* **Exercise requirements**:
Your answer must contain each line of the data, copied exactly.

◇ ◇ ◇ ◇

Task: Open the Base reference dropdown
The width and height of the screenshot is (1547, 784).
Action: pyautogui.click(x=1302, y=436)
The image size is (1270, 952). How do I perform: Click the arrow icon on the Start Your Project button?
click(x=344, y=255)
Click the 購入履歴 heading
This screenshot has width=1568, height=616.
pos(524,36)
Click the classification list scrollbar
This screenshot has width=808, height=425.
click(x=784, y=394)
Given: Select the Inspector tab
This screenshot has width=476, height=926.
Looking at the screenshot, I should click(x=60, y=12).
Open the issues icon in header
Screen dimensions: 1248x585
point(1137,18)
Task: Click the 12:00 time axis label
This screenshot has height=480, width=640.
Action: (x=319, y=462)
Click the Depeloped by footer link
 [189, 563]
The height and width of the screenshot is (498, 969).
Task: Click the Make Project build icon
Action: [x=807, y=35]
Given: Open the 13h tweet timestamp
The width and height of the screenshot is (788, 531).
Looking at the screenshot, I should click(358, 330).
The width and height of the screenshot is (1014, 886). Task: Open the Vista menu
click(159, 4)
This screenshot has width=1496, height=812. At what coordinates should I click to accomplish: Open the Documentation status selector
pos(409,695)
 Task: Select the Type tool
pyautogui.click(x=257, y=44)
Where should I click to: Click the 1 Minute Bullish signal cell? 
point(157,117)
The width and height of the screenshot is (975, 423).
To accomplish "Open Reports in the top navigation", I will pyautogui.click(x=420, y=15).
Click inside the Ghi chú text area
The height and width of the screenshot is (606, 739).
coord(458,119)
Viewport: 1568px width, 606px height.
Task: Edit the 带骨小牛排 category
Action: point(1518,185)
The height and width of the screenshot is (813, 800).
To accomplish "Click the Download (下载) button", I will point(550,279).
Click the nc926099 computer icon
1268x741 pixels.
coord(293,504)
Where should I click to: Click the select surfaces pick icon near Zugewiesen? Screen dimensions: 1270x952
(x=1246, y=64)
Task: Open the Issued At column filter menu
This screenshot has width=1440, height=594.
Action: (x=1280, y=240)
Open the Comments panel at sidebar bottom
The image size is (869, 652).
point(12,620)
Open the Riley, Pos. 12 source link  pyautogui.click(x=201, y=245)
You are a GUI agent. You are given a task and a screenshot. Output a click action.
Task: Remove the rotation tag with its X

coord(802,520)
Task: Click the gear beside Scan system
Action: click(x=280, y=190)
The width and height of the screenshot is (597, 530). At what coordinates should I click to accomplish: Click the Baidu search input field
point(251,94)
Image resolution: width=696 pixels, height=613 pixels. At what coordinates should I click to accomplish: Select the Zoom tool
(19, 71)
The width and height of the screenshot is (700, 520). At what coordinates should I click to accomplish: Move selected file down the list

◇ ◇ ◇ ◇

* **Answer for the task**:
Task: Open the Base reference dropdown
The width and height of the screenshot is (1547, 784).
Action: pyautogui.click(x=1302, y=436)
The image size is (1270, 952). How do I perform: Click the arrow icon on the Start Your Project button?
click(x=344, y=255)
Click the 購入履歴 heading
This screenshot has width=1568, height=616.
pos(524,36)
Click the classification list scrollbar
This screenshot has width=808, height=425.
click(x=784, y=394)
Given: Select the Inspector tab
This screenshot has width=476, height=926.
Looking at the screenshot, I should click(x=60, y=12).
Open the issues icon in header
Screen dimensions: 1248x585
point(1137,18)
Task: Click the 12:00 time axis label
This screenshot has height=480, width=640.
Action: (x=319, y=462)
Click the Depeloped by footer link
 [189, 563]
The height and width of the screenshot is (498, 969).
Task: Click the Make Project build icon
Action: [x=807, y=35]
Given: Open the 13h tweet timestamp
The width and height of the screenshot is (788, 531).
Looking at the screenshot, I should click(358, 330).
The width and height of the screenshot is (1014, 886). Task: Open the Vista menu
click(159, 4)
This screenshot has width=1496, height=812. At what coordinates should I click to accomplish: Open the Documentation status selector
pos(409,695)
 Task: Select the Type tool
pyautogui.click(x=257, y=44)
Where should I click to: Click the 1 Minute Bullish signal cell? 
point(157,117)
The width and height of the screenshot is (975, 423).
To accomplish "Open Reports in the top navigation", I will pyautogui.click(x=420, y=15).
Click inside the Ghi chú text area
The height and width of the screenshot is (606, 739).
coord(458,119)
Viewport: 1568px width, 606px height.
Task: Edit the 带骨小牛排 category
Action: point(1518,185)
The height and width of the screenshot is (813, 800).
To accomplish "Click the Download (下载) button", I will point(550,279).
Click the nc926099 computer icon
1268x741 pixels.
coord(293,504)
Where should I click to: Click the select surfaces pick icon near Zugewiesen? Screen dimensions: 1270x952
(x=1246, y=64)
Task: Open the Issued At column filter menu
This screenshot has width=1440, height=594.
Action: (x=1280, y=240)
Open the Comments panel at sidebar bottom
The image size is (869, 652).
point(12,620)
Open the Riley, Pos. 12 source link  pyautogui.click(x=201, y=245)
You are a GUI agent. You are given a task and a screenshot. Output a click action.
Task: Remove the rotation tag with its X

coord(802,520)
Task: Click the gear beside Scan system
Action: click(x=280, y=190)
The width and height of the screenshot is (597, 530). At what coordinates should I click to accomplish: Click the Baidu search input field
point(251,94)
Image resolution: width=696 pixels, height=613 pixels. At what coordinates should I click to accomplish: Select the Zoom tool
(19, 71)
The width and height of the screenshot is (700, 520). At what coordinates should I click to accomplish: Move selected file down the list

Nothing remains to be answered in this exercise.